What needs to be done
Everything in the entries below must be reproduced exactly, except the images.

Start of Extracted information

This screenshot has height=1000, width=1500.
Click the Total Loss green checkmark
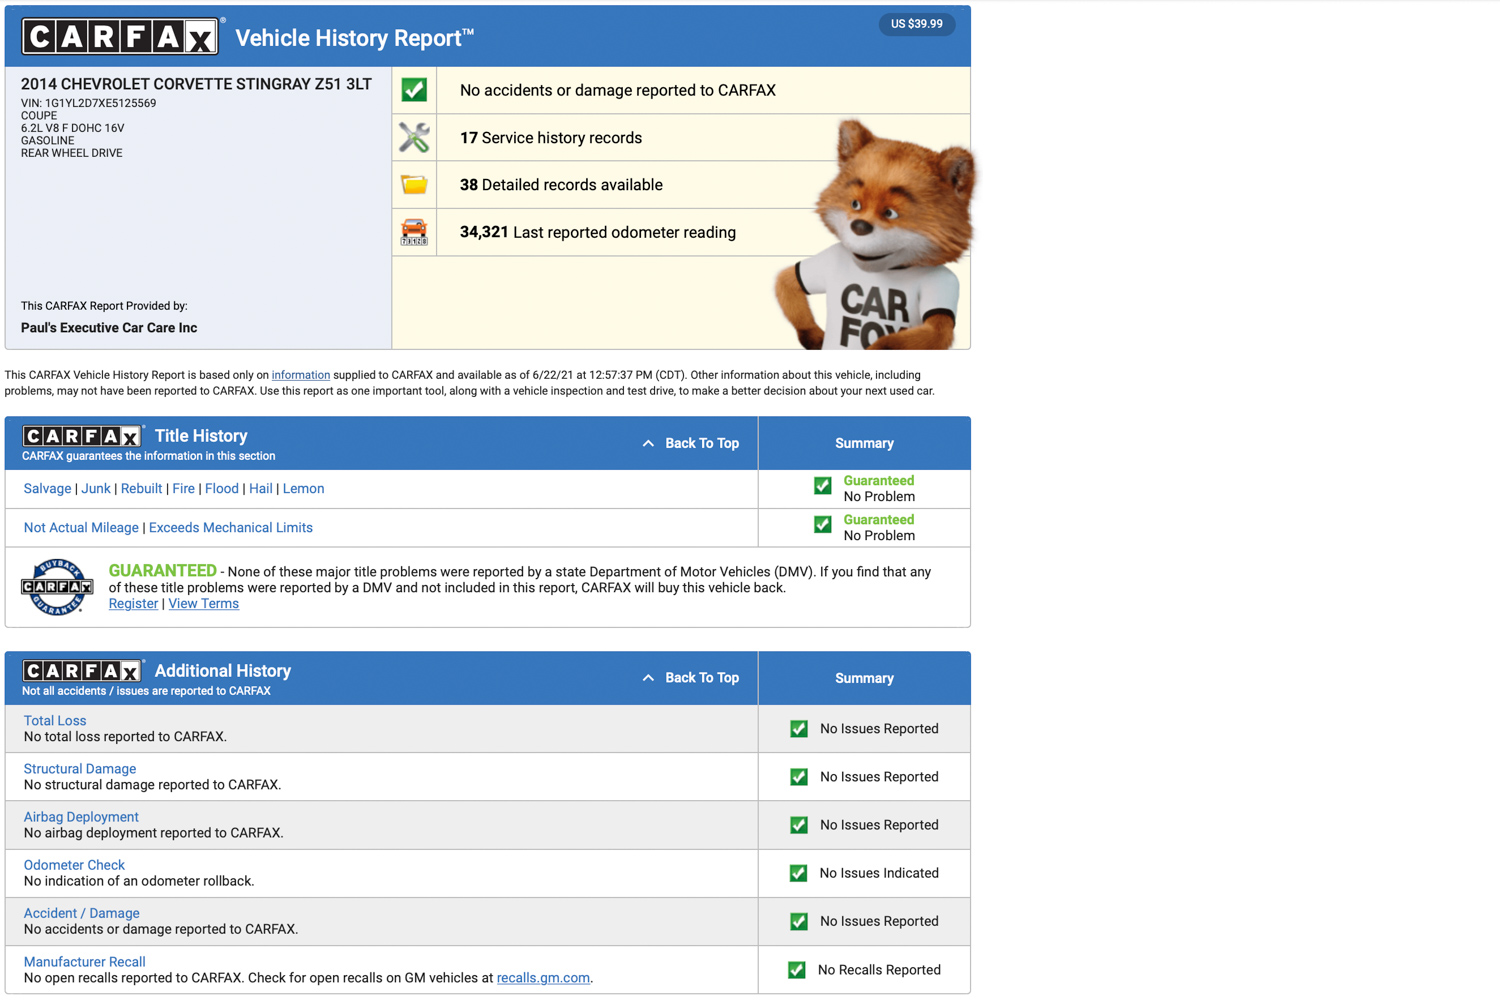(799, 729)
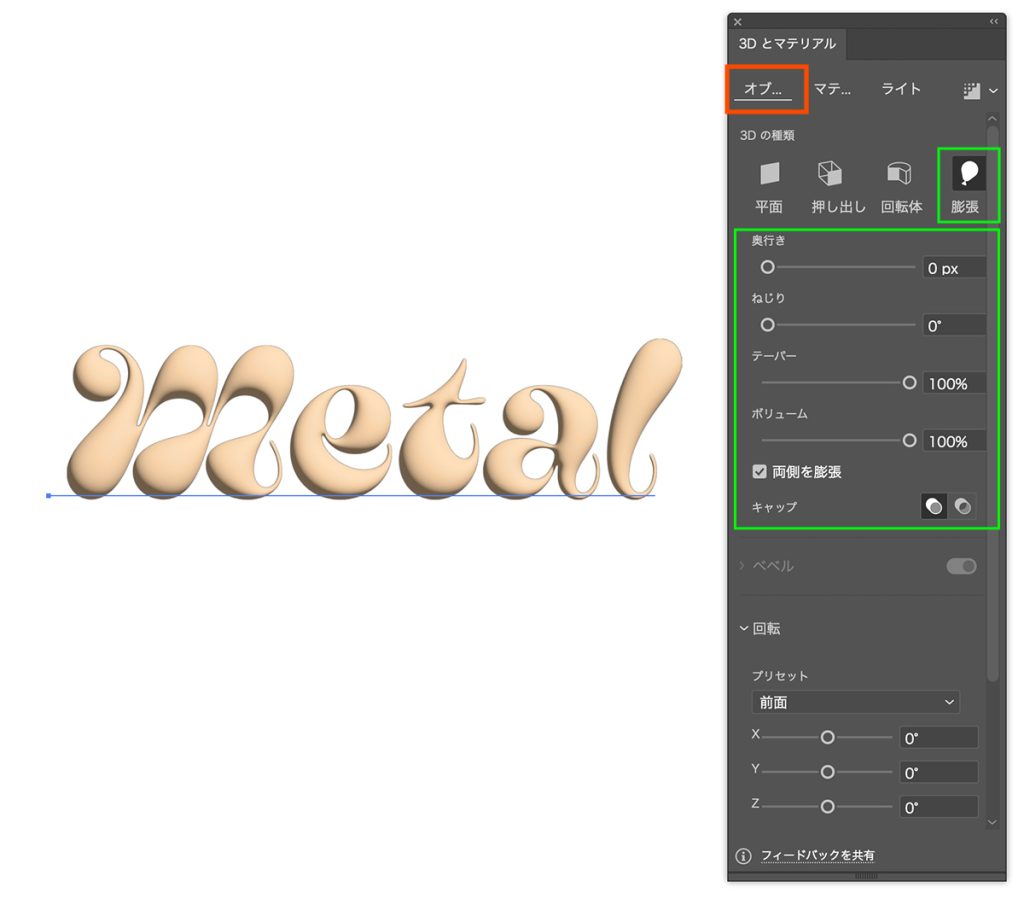Uncheck the 両側を膨張 checkbox
The width and height of the screenshot is (1024, 899).
click(758, 471)
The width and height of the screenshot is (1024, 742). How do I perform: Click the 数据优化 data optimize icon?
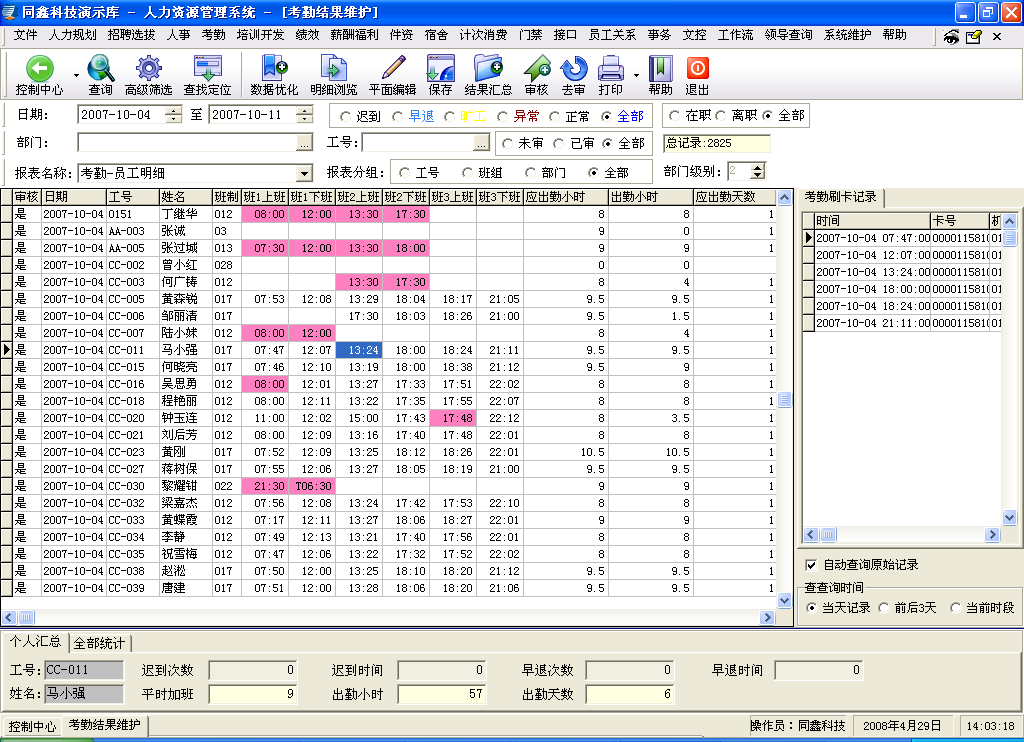click(x=273, y=69)
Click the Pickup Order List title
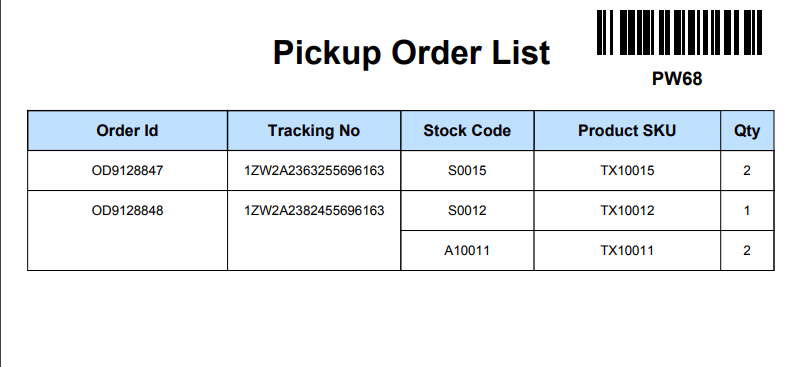The image size is (790, 367). [412, 52]
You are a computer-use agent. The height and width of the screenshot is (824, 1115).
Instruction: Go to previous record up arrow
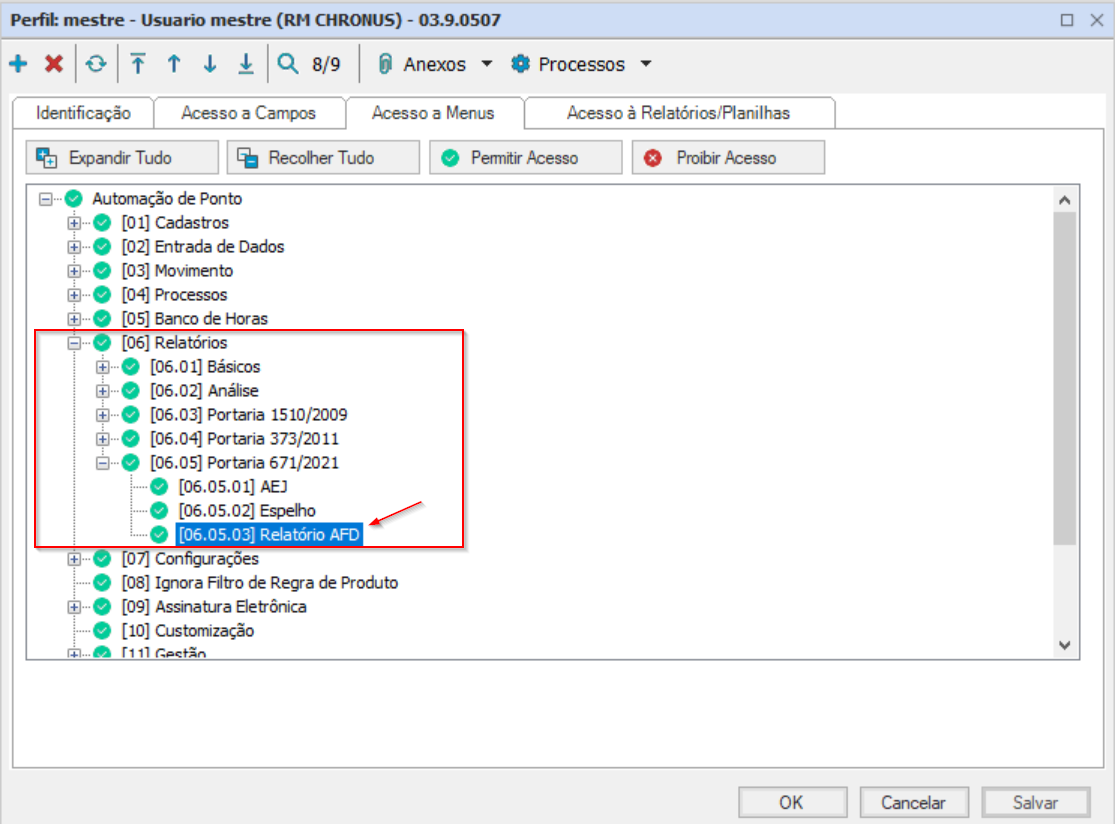(174, 64)
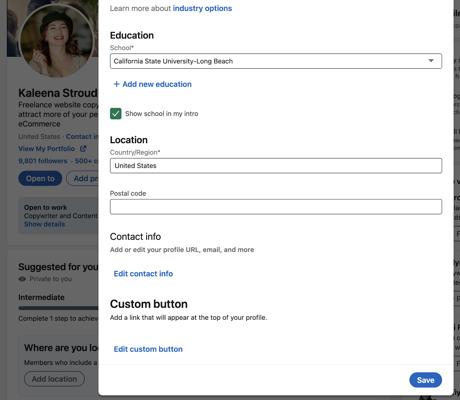
Task: Expand the School dropdown arrow
Action: point(431,61)
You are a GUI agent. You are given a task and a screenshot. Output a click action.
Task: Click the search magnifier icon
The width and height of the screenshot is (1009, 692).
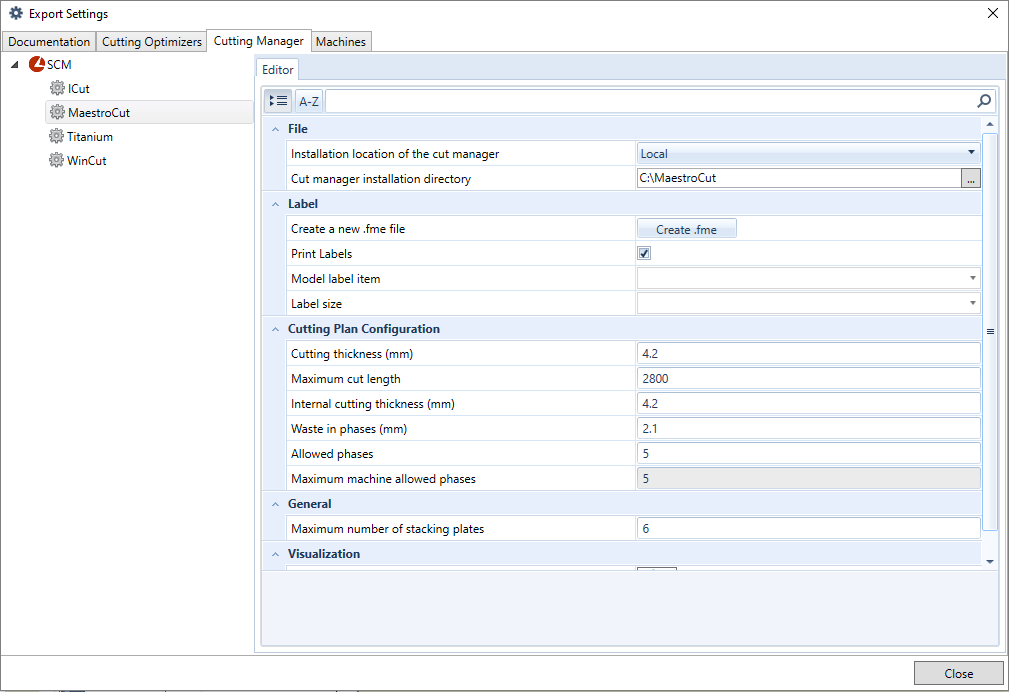pos(984,101)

End of Extracted information

Result
This screenshot has height=1000, width=1500.
Click the Total Loss green checkmark
(799, 729)
Uncheck the 両側を膨張 checkbox
The width and height of the screenshot is (1024, 899).
click(758, 471)
The width and height of the screenshot is (1024, 742). How do I perform: Click the 数据优化 data optimize icon?
click(x=273, y=69)
Click the Pickup Order List title
The image size is (790, 367). [412, 52]
You are a computer-use agent. The height and width of the screenshot is (824, 1115).
Instruction: Go to previous record up arrow
(174, 64)
Task: Expand the School dropdown arrow
Action: point(431,61)
You are a GUI agent. You are given a task and a screenshot. Output a click action.
Task: Click the search magnifier icon
The width and height of the screenshot is (1009, 692).
pos(984,101)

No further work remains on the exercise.